Fog Creek Software
Discussion Board




Use of Bitmask appropriate in DB?

I am currently using a bitmask in my Access database to eliminate an intersection table.  As a simplified example let's suppose that I have two tables (I'm not actually dealing with appointments here):

tblAppointment:
- iDays

tblDays:
- sName
- iBitMask

Let's say that an appointment was scheduled on Monday and Friday, my program would build the appropriate value using the bitmasks from tblDays and store that value in tblAppointment field iDays.  The work is done in code and all is well. (Jet SQL does not support bitwise operators.)

The possibly more "normal" DB way to do this would be to use an intersection table.

tblAppointment
tblDays
tblApptDays

Using this approach you can simply use an SQL statement to do the work.

I chose the Bitmask because it prevents the size of the Access file from growing when appointments are rescheduled.  Using the intersection table method records are deleted from the file and the file has to be compacted quite often whereas using the bitmask method the file remains relatively stable in size.  In the real application there may be 500 - 1000 deletions or additions per week.

Any thoughts on how to improve this using the intersection table.  The only limitation I have run into using the bitmask  method is the number of "days" you can have; limited by the bit count in a long int.

Mountain Dew
Monday, February 02, 2004

As much as possible, data in a database should be "complete". That is, one should not need extra information to interpret it.

The problem with a bitmask is that what each bit means is somewhere else (it's not in the data).

njkayaker
Monday, February 02, 2004

"Glossary:
First Normal Form
Definition: A relation is said to be in First Normal Form (1NF) if and only if each attribute of the relation is atomic.

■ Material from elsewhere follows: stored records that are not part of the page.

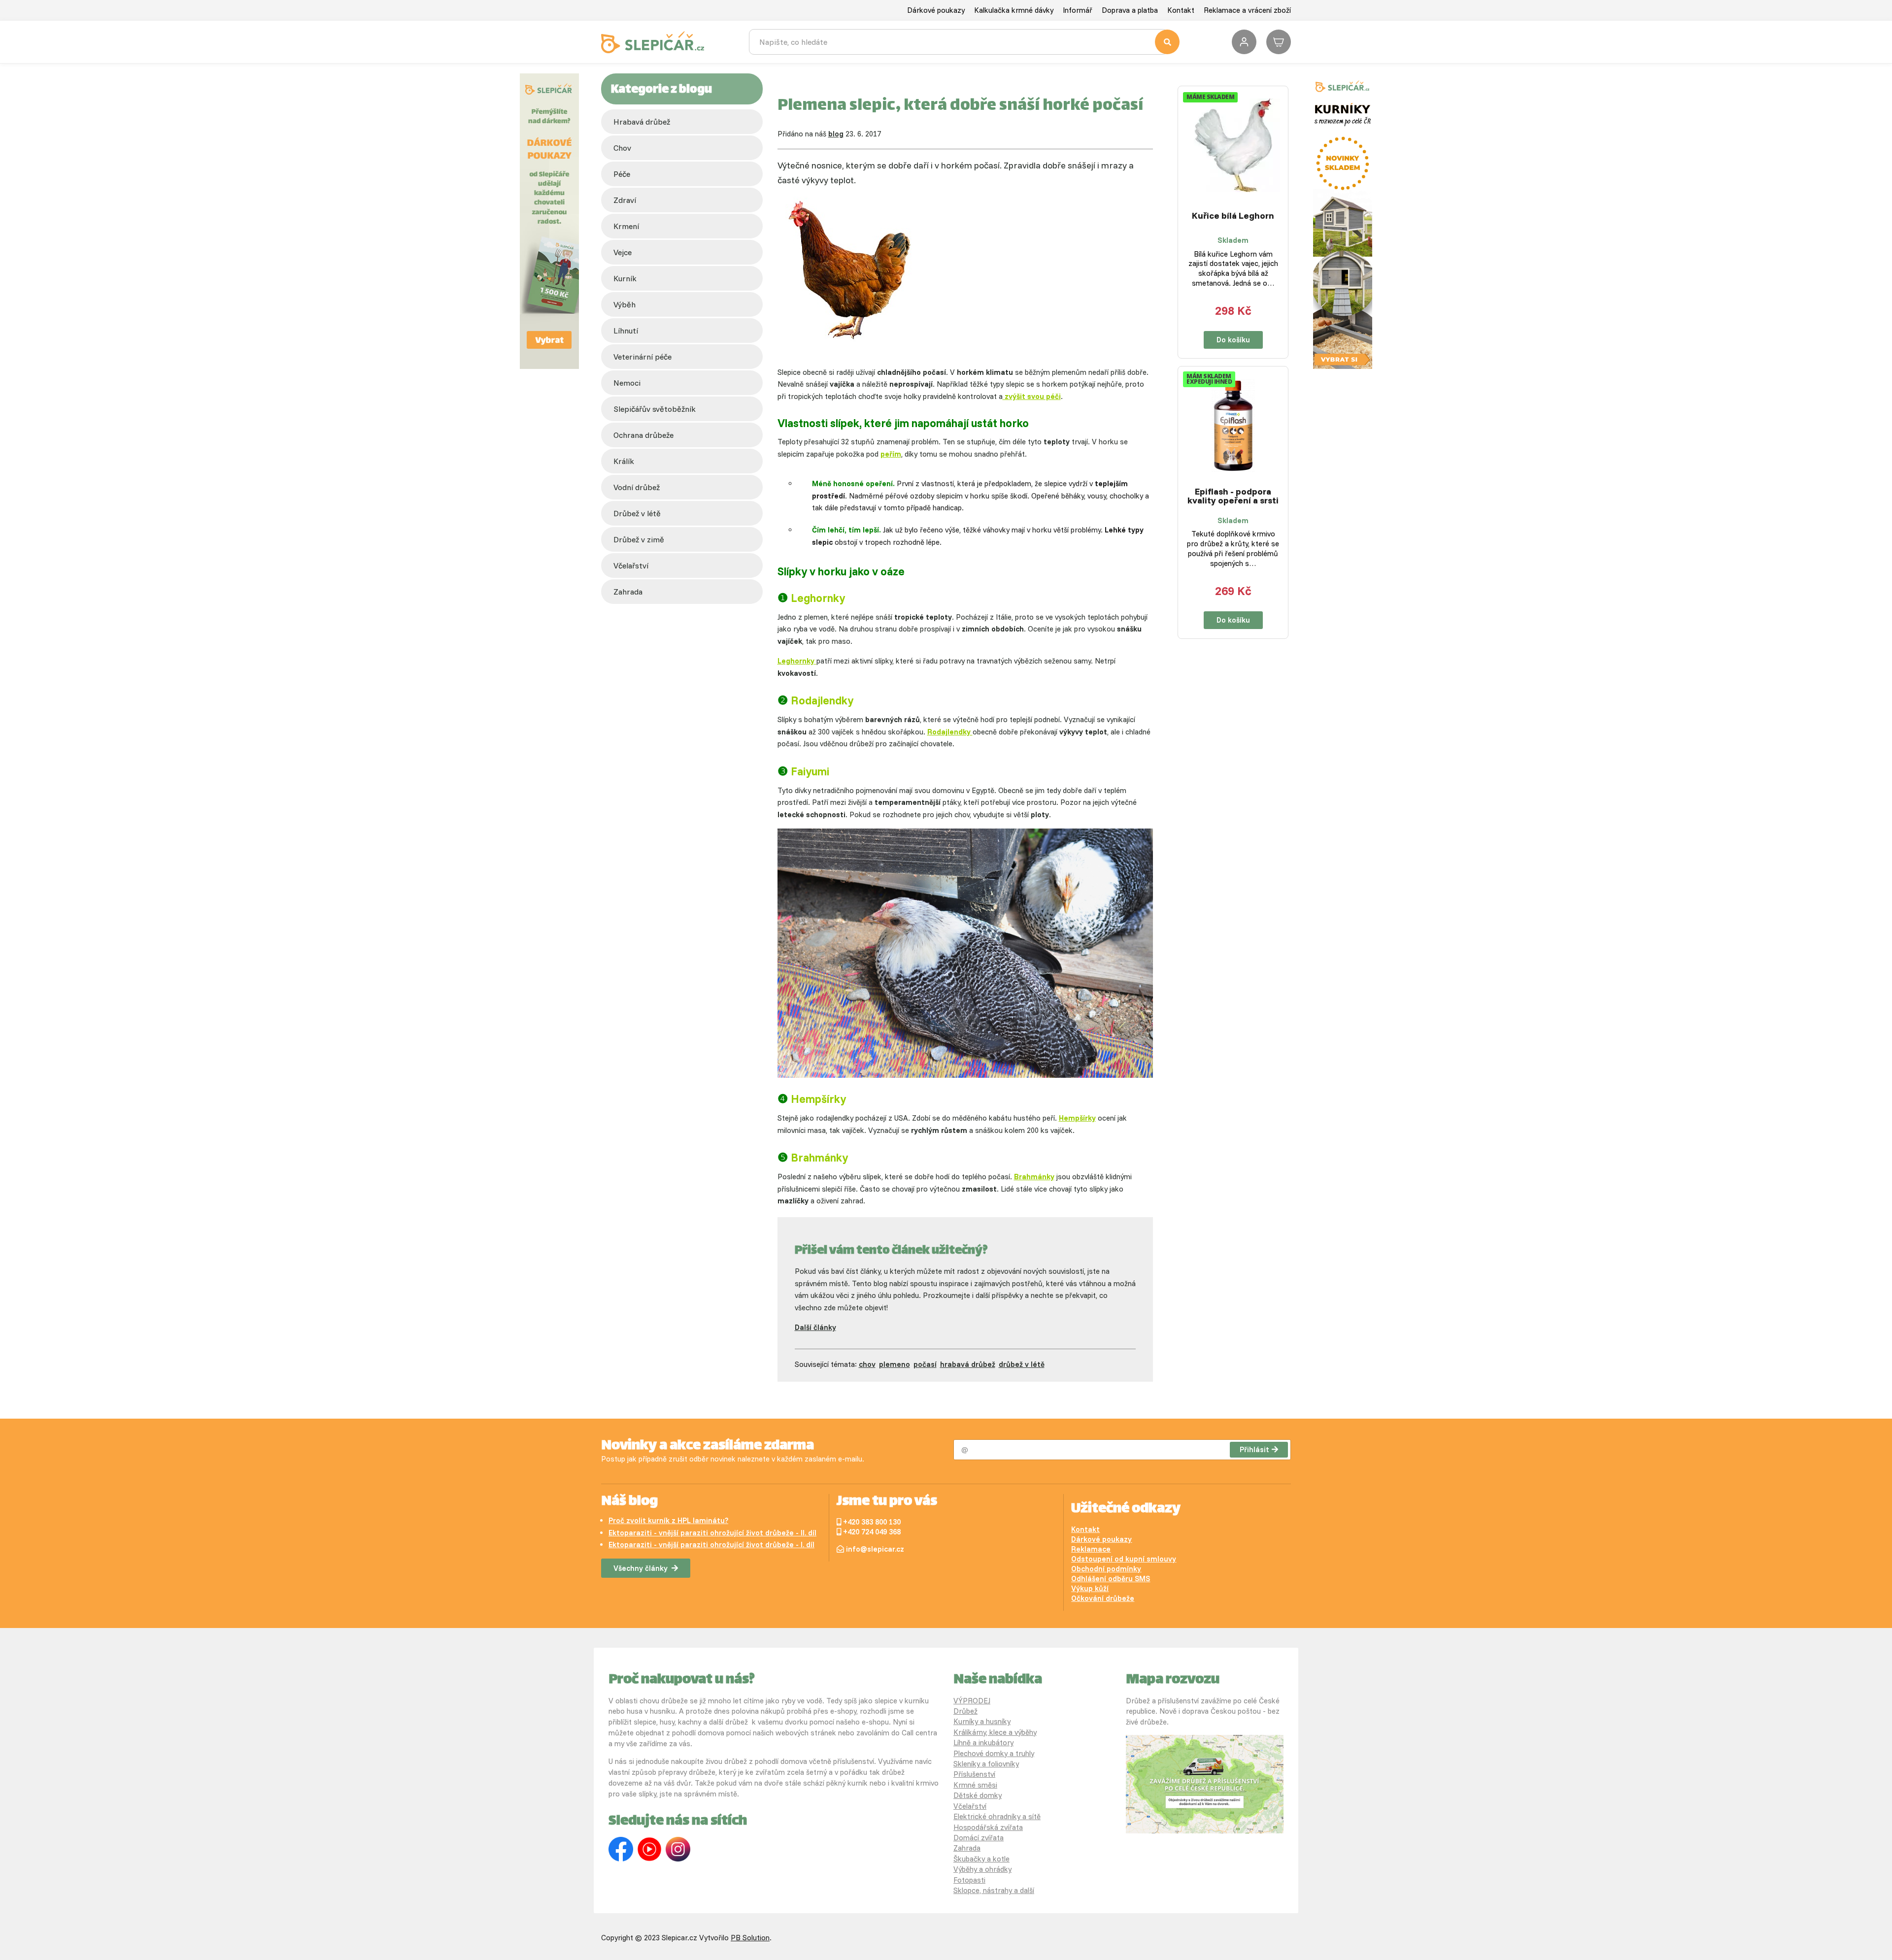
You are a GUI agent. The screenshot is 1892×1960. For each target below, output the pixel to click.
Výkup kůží (1090, 1588)
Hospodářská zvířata (988, 1827)
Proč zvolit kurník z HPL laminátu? (668, 1520)
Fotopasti (969, 1880)
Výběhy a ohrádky (982, 1869)
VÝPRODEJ (971, 1700)
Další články (815, 1327)
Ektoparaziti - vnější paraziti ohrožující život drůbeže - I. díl (711, 1544)
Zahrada (627, 592)
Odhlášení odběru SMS (1110, 1578)
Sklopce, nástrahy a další (993, 1890)
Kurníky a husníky (982, 1721)
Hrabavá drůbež (641, 122)
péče (621, 174)
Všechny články (640, 1568)
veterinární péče (642, 357)
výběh (624, 304)
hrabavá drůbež (967, 1364)
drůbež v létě (637, 513)
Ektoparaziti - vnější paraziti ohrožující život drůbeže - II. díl (712, 1532)
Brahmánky (1034, 1176)
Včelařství (969, 1806)
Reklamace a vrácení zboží (1247, 10)
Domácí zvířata (978, 1837)
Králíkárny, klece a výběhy (995, 1732)
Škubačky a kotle (981, 1858)
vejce (622, 252)
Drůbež (965, 1711)
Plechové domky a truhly (993, 1753)
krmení (626, 226)
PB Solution (750, 1937)
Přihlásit (1254, 1449)
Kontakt (1180, 10)
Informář (1077, 10)
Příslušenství (974, 1774)
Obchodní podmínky (1106, 1568)
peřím (890, 454)
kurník (625, 278)
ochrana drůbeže (643, 435)
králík (623, 461)
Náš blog (629, 1502)
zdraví (624, 200)
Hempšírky (1077, 1118)
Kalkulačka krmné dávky (1013, 10)
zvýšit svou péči (1032, 396)
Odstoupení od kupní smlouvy (1123, 1558)
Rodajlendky (950, 731)
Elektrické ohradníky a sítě (997, 1816)
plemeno (894, 1364)
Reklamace (1091, 1549)
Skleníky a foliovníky (986, 1763)
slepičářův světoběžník (654, 409)
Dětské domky (977, 1795)
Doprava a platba (1130, 10)
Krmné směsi (975, 1785)
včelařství (630, 565)
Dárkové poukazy (936, 10)
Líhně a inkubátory (983, 1742)
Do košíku (1233, 339)
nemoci (627, 383)
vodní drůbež (636, 487)
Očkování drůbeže (1102, 1598)
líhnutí (625, 330)
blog (836, 133)
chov (622, 148)
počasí (925, 1364)
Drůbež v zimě (638, 539)
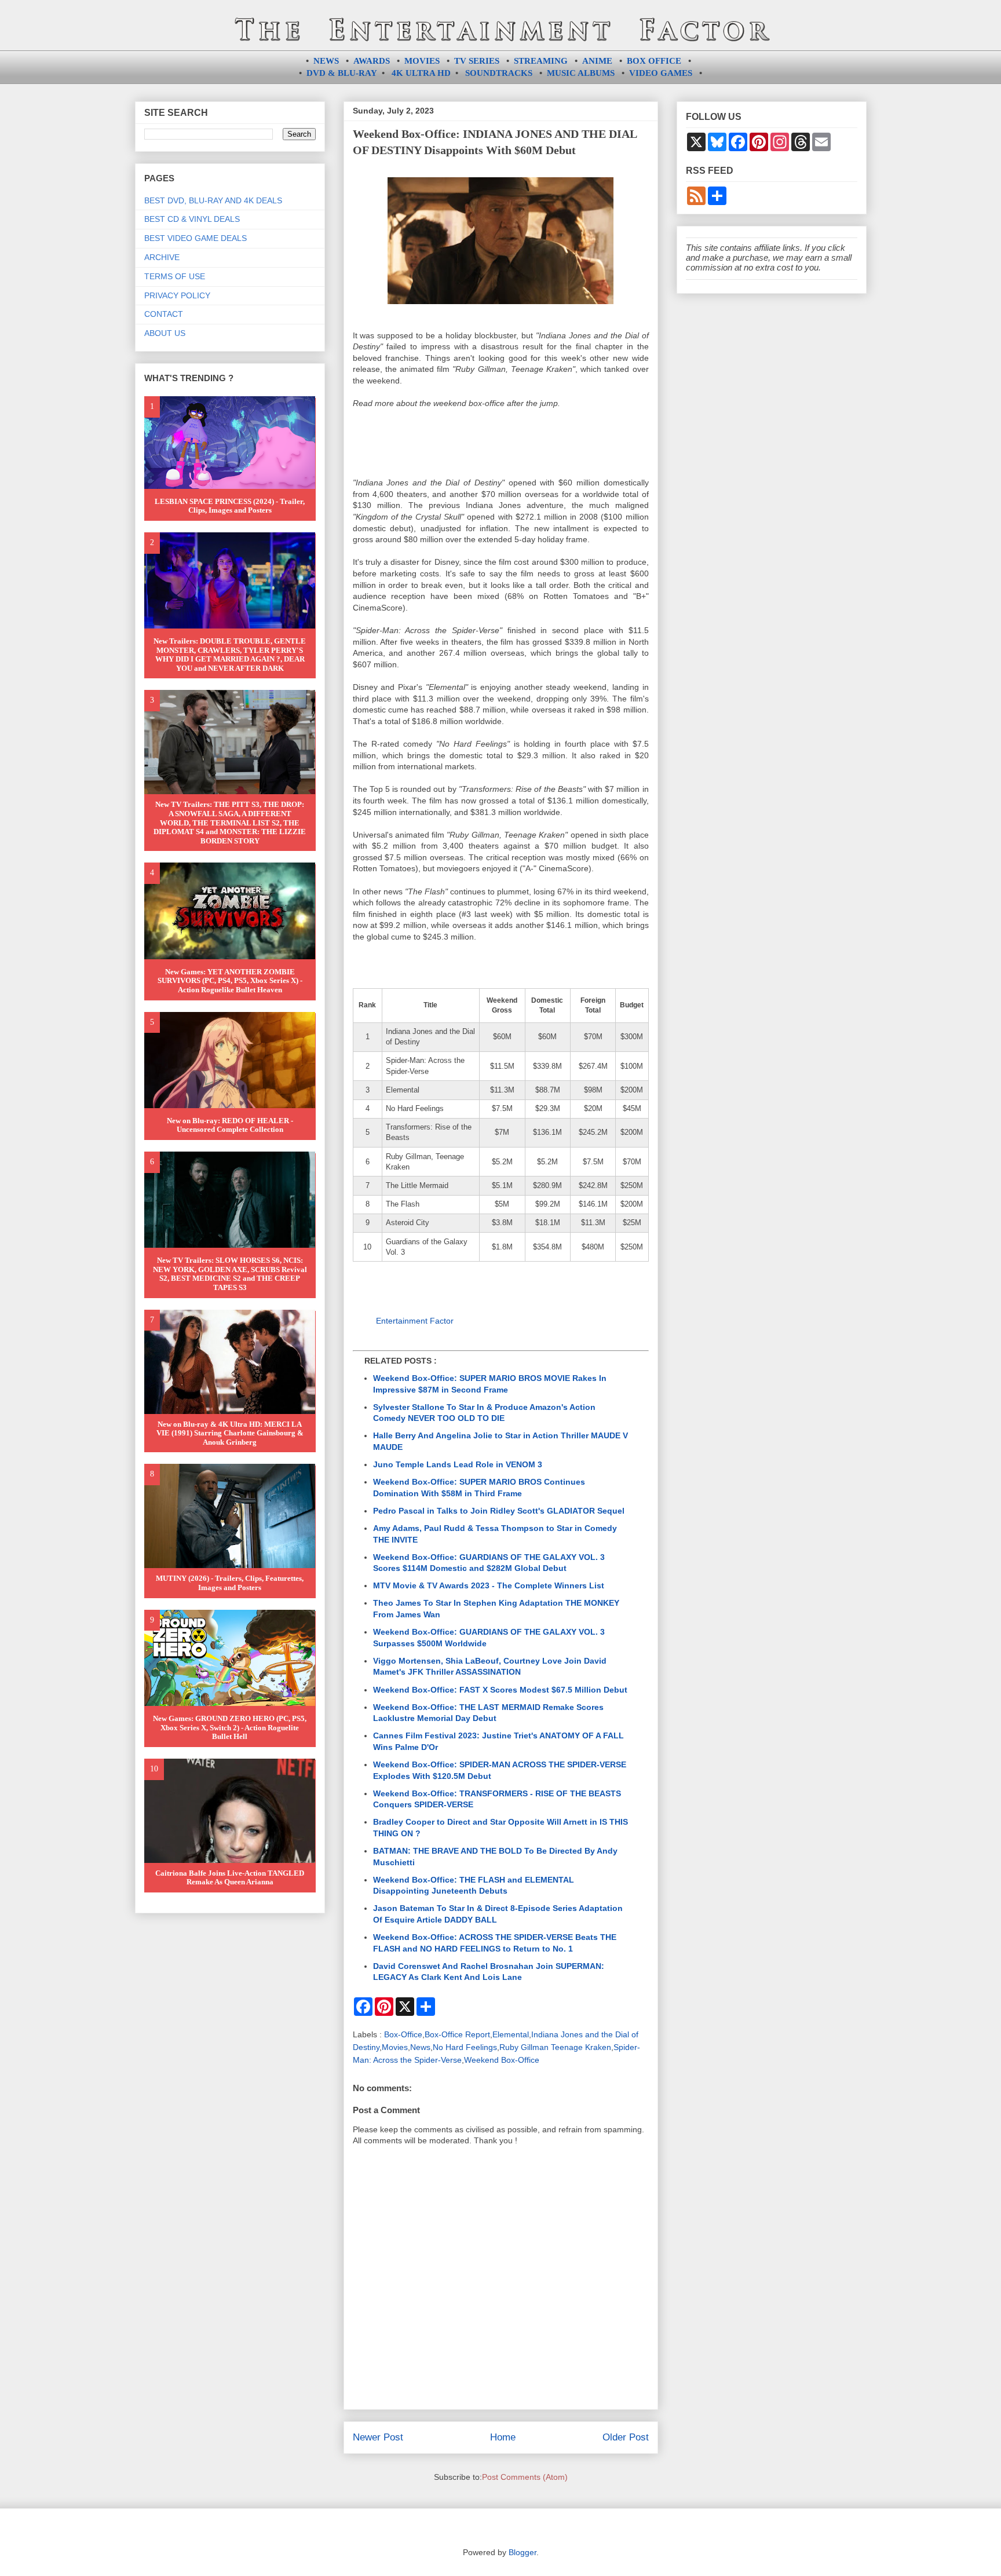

More simply, to be in 1NF, each column must contain only a single value and each row must contain the same columns."

It's been my experience that in all but a very few circumstances, it is best to normalize data.

anon
Monday, February 02, 2004

1. Are the performance improvements enough to justify the (perhaps slight) added inconvenience/inelegance?  Usually the answer is "no" but there are a lot of situations where "yes" is a perfectly valid answer.  :)

1a. If performance is criticial, why use Access?  (and not SQL or whatever)  I guess it's a budget thing?

John Rose
Monday, February 02, 2004

>I chose the Bitmask because it prevents the size of the Access file from growing when appointments are rescheduled.

For sure, any one using JET should avoid deleting, and then creating records. That deleted record space is not recovered. Of course, this problem exists for most pc based database systems. Even FoxPro had the pack command.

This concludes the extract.